**Brief**.
Copy, exactly as written, the lines that begin at the one containing "Progresyvus jackpotas (737, 752)" and end at the one containing "IT Development Manager (332, 548)". Skip any pictures in the data below.

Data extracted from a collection
◆ ◆ ◆

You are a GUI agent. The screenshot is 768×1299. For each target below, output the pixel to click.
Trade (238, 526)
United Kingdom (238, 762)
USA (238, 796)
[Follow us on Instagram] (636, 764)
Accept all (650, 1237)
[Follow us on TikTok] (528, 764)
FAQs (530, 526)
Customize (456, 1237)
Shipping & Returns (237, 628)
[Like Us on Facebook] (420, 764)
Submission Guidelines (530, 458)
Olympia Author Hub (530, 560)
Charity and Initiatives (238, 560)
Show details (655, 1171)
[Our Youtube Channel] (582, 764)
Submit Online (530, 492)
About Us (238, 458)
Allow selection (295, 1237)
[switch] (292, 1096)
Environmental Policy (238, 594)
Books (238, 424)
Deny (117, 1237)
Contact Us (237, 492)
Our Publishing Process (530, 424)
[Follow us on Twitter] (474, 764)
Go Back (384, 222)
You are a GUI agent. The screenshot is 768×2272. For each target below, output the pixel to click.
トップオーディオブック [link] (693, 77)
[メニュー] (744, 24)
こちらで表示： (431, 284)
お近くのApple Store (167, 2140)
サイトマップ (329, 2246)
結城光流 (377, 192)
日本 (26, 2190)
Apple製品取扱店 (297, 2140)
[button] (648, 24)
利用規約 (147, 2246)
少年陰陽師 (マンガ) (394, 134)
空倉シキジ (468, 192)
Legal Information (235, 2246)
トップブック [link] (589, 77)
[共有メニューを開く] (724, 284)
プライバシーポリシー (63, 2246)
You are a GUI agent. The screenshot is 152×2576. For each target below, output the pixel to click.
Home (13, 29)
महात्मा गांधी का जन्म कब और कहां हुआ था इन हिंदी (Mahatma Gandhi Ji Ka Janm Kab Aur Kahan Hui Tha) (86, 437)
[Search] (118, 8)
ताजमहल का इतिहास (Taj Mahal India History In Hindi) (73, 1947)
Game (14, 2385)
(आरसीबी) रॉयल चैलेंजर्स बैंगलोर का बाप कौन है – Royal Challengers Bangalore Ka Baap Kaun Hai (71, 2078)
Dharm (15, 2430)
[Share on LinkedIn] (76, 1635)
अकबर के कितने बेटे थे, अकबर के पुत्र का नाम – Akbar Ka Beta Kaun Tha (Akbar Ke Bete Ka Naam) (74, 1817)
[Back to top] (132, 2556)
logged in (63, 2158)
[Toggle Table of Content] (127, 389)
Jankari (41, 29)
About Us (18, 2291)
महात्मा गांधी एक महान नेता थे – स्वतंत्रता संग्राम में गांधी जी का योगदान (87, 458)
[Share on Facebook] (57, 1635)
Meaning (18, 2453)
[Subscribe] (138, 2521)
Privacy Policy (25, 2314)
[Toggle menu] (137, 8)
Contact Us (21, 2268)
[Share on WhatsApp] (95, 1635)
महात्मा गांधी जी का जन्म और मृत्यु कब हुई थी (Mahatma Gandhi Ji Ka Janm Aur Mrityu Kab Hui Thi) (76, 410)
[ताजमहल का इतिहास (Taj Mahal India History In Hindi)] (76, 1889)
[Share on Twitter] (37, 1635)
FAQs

◆ ◆ ◆

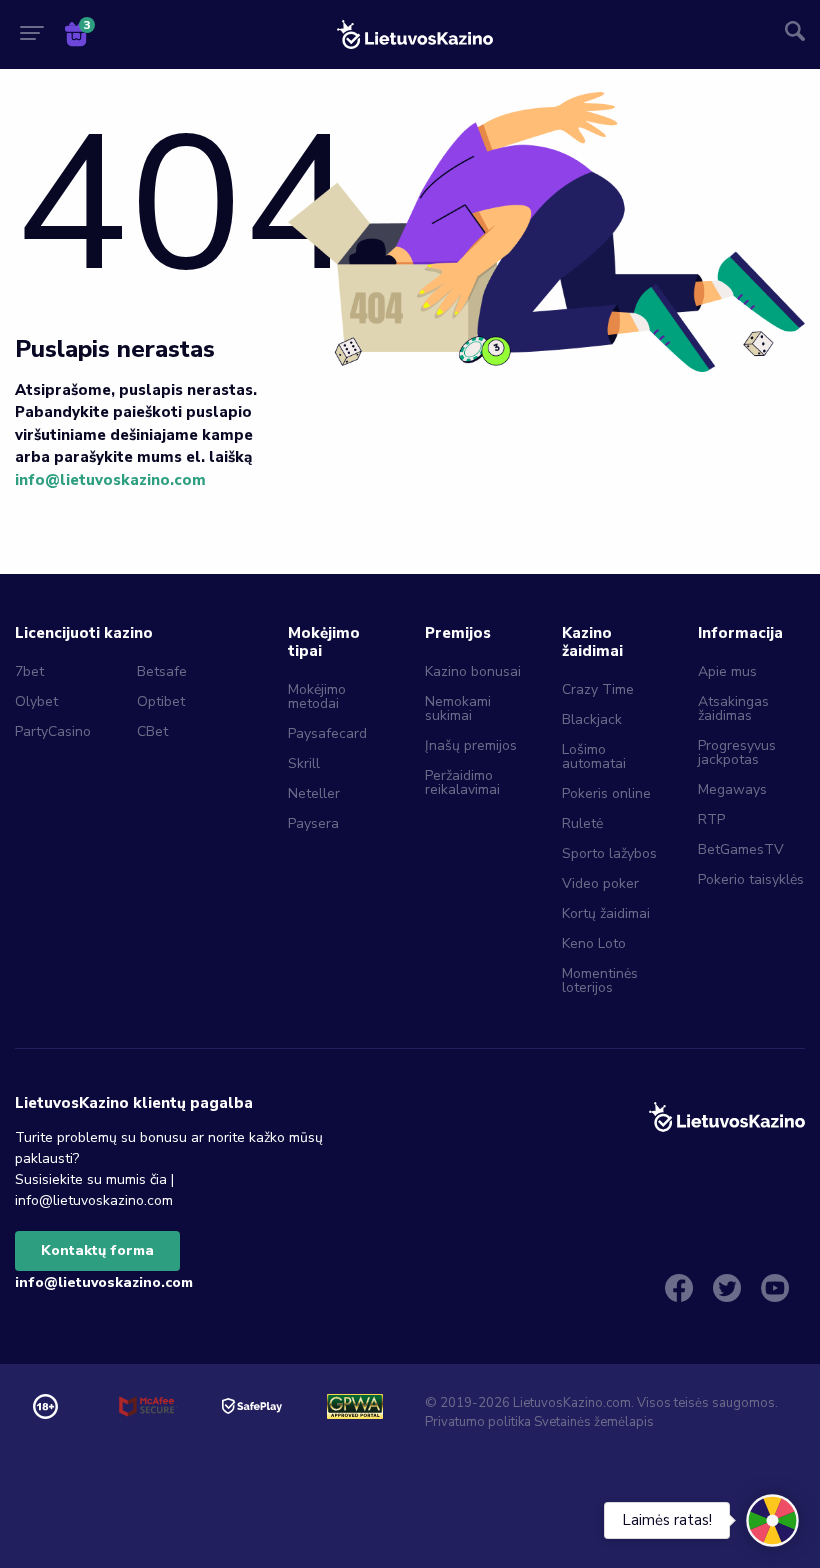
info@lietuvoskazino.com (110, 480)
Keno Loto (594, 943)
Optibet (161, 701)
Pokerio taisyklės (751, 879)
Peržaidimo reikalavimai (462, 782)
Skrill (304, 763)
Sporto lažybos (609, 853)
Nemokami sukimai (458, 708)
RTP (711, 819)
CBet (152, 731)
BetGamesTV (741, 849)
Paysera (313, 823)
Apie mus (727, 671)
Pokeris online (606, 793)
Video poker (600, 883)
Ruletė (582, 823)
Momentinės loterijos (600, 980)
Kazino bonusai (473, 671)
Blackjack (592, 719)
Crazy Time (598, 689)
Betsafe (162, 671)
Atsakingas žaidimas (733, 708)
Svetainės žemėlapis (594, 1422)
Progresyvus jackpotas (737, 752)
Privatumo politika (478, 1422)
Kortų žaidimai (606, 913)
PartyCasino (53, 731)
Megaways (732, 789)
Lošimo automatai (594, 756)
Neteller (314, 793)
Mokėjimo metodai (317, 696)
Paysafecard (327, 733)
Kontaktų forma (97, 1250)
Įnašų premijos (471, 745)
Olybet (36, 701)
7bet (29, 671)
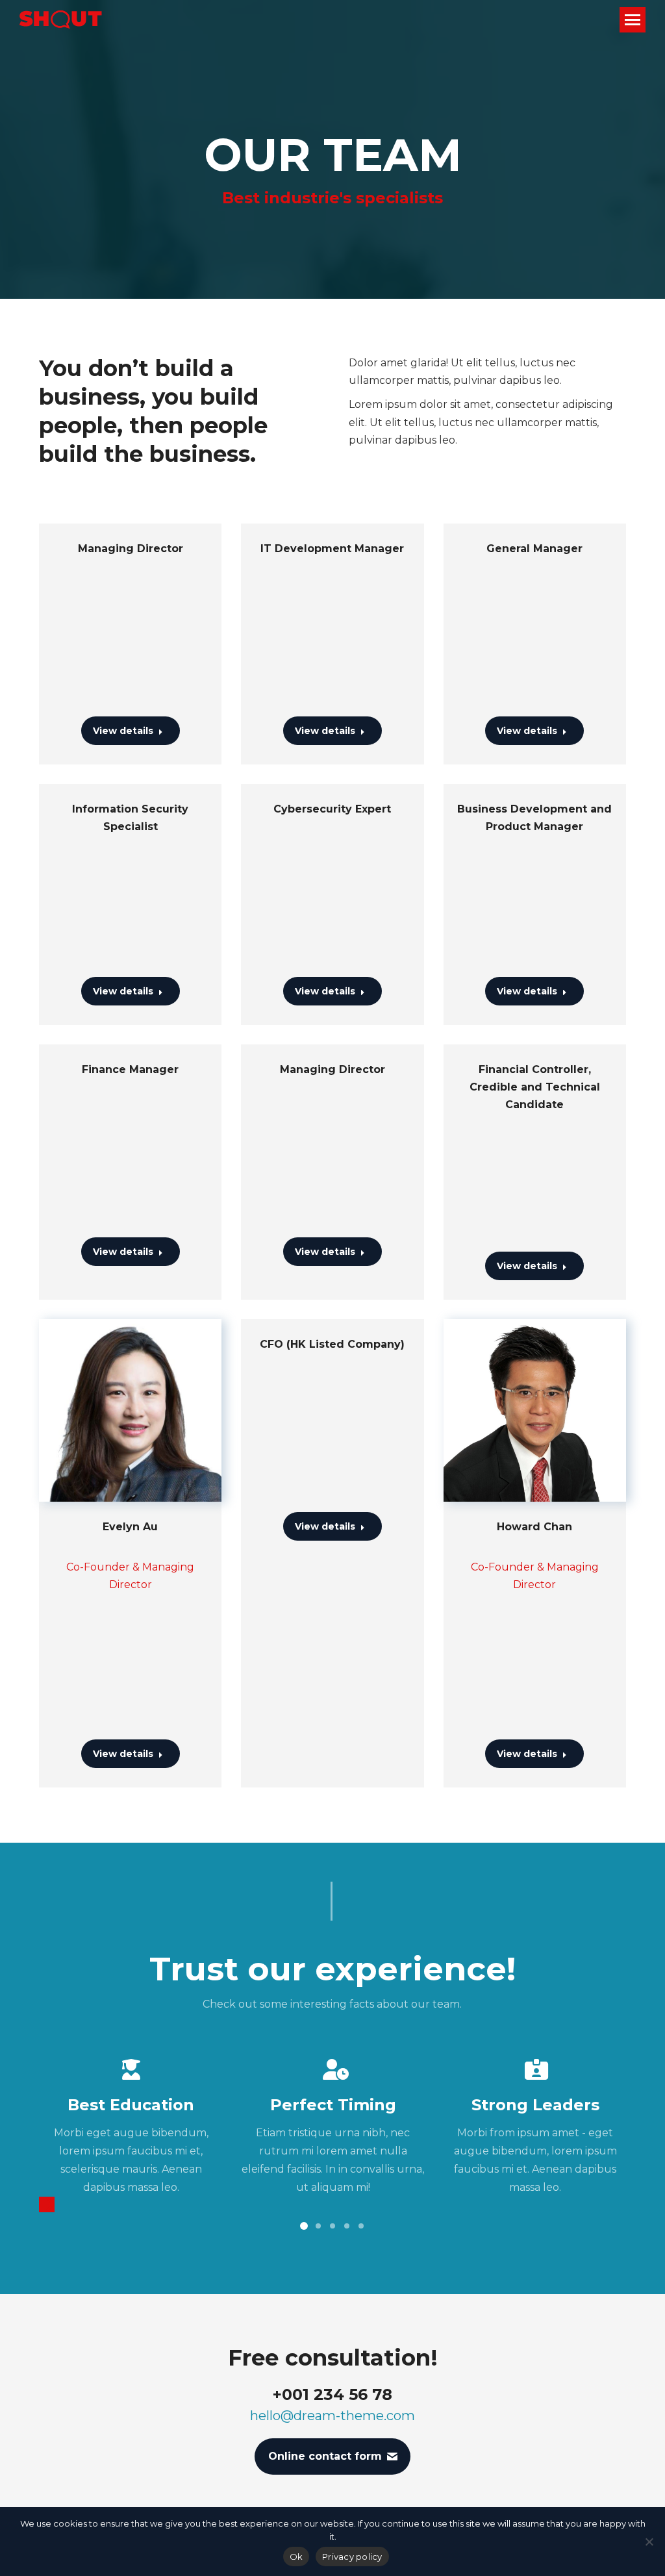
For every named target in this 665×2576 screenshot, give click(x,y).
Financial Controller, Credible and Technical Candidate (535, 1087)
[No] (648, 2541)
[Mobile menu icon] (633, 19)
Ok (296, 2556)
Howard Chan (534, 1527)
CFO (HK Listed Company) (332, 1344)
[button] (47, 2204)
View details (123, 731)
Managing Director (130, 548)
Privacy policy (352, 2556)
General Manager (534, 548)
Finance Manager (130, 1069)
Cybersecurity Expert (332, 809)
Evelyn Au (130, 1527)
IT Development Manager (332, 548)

◆ ◆ ◆

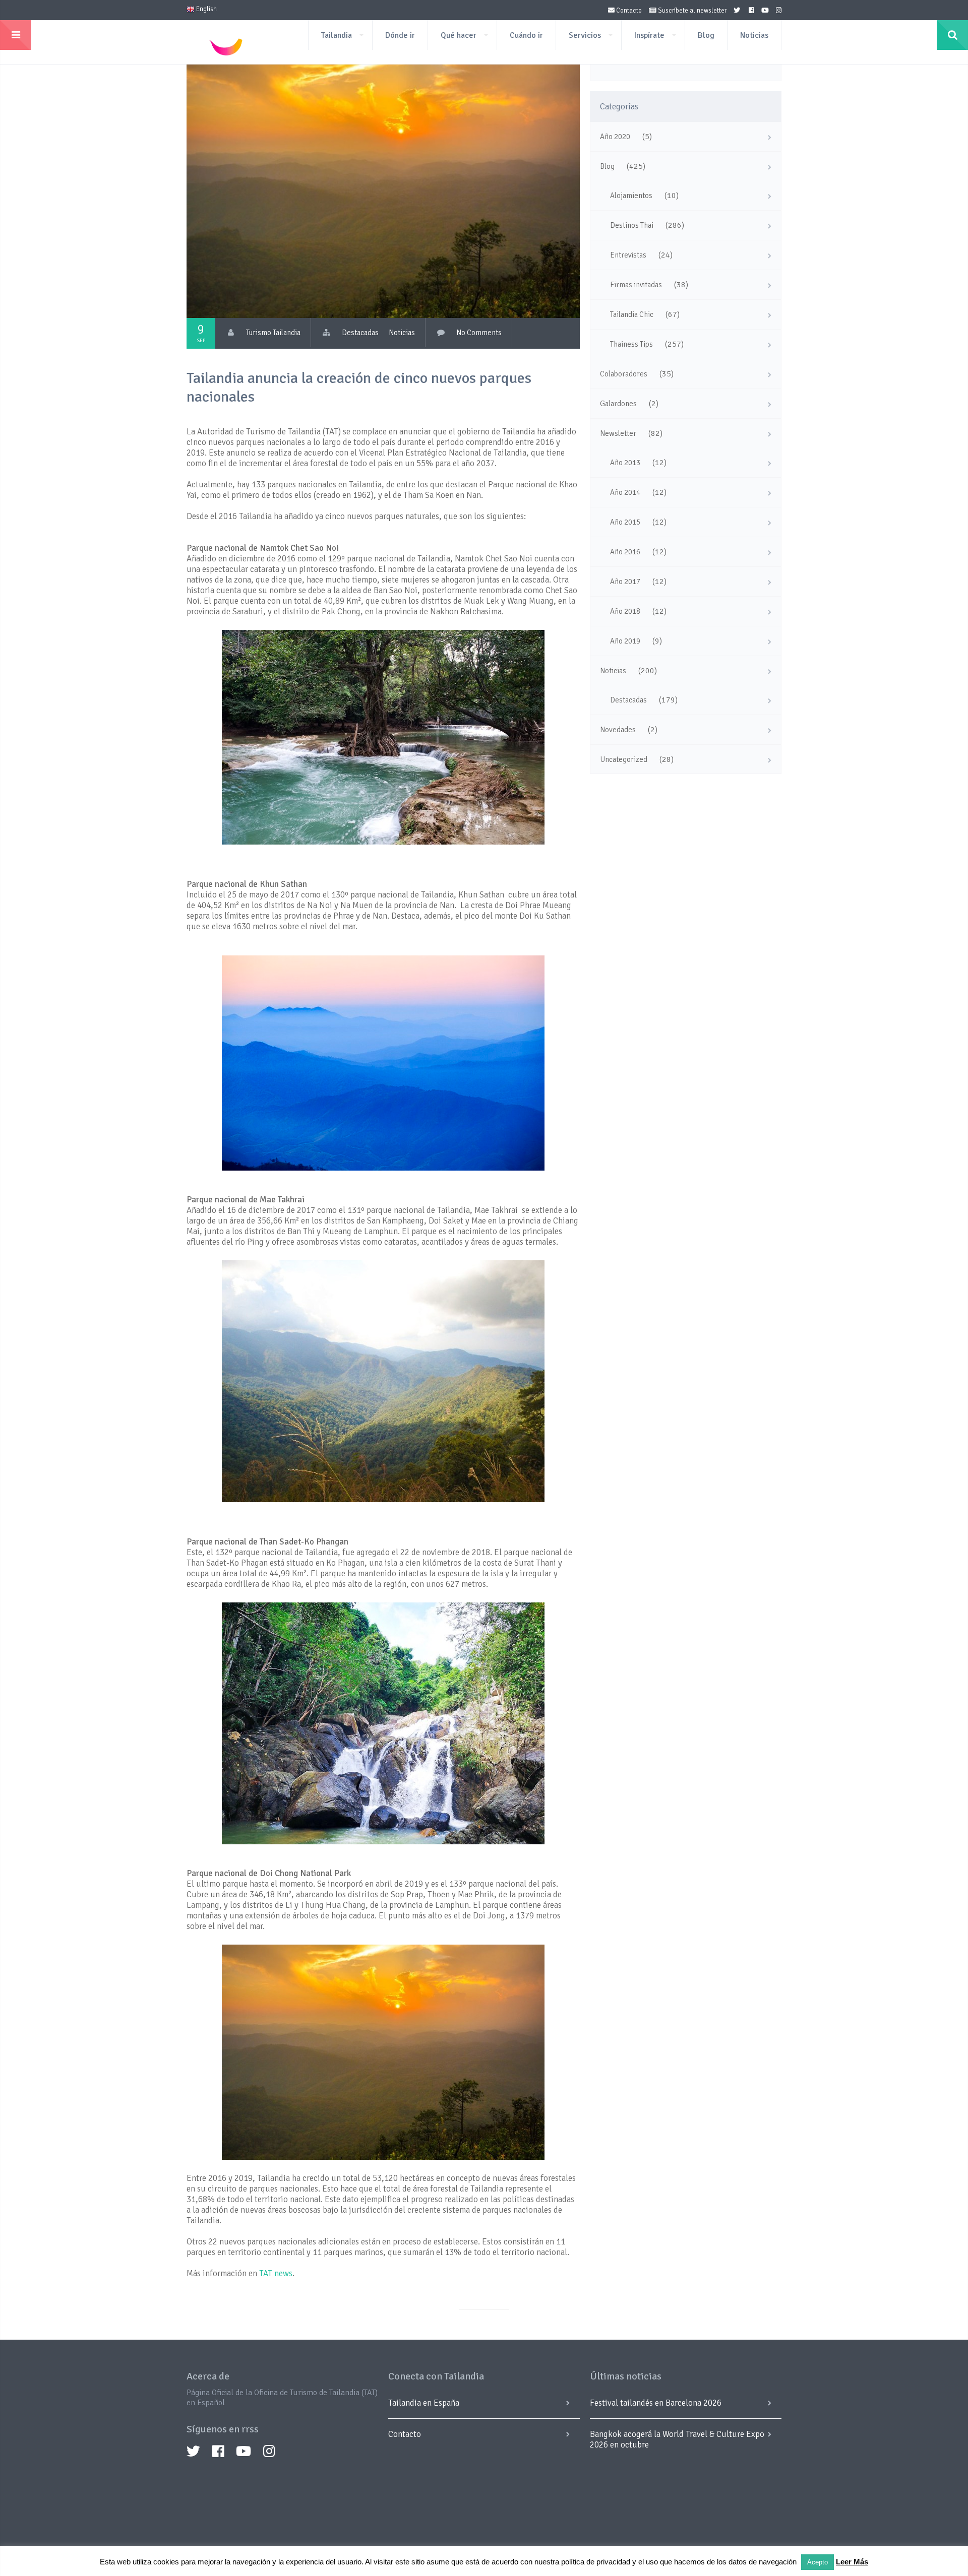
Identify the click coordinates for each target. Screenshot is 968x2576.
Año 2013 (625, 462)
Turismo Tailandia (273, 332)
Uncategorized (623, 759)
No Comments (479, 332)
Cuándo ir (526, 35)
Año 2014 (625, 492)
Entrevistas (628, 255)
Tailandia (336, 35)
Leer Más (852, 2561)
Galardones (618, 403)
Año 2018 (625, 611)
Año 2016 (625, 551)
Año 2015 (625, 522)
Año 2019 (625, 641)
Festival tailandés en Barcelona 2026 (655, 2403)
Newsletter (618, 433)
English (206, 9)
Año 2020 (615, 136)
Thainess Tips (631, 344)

◆ ◆ ◆

**Final answer**.
Progresyvus jackpotas (737, 752)
Privatumo politika (478, 1422)
Kortų žaidimai (606, 913)
PartyCasino (53, 731)
Megaways (732, 789)
Lošimo automatai (594, 756)
Neteller (314, 793)
Mokėjimo metodai (317, 696)
Paysafecard (327, 733)
Kontaktų forma (97, 1250)
Įnašų premijos (471, 745)
Olybet (36, 701)
7bet (29, 671)
For every named target in this 665×2576 screenshot, give click(x,y).
Financial Controller, Credible and Technical Candidate (535, 1087)
[No] (648, 2541)
[Mobile menu icon] (633, 19)
Ok (296, 2556)
Howard Chan (534, 1527)
CFO (HK Listed Company) (332, 1344)
[button] (47, 2204)
View details (123, 731)
Managing Director (130, 548)
Privacy policy (352, 2556)
General Manager (534, 548)
Finance Manager (130, 1069)
Cybersecurity Expert (332, 809)
Evelyn Au (130, 1527)
IT Development Manager (332, 548)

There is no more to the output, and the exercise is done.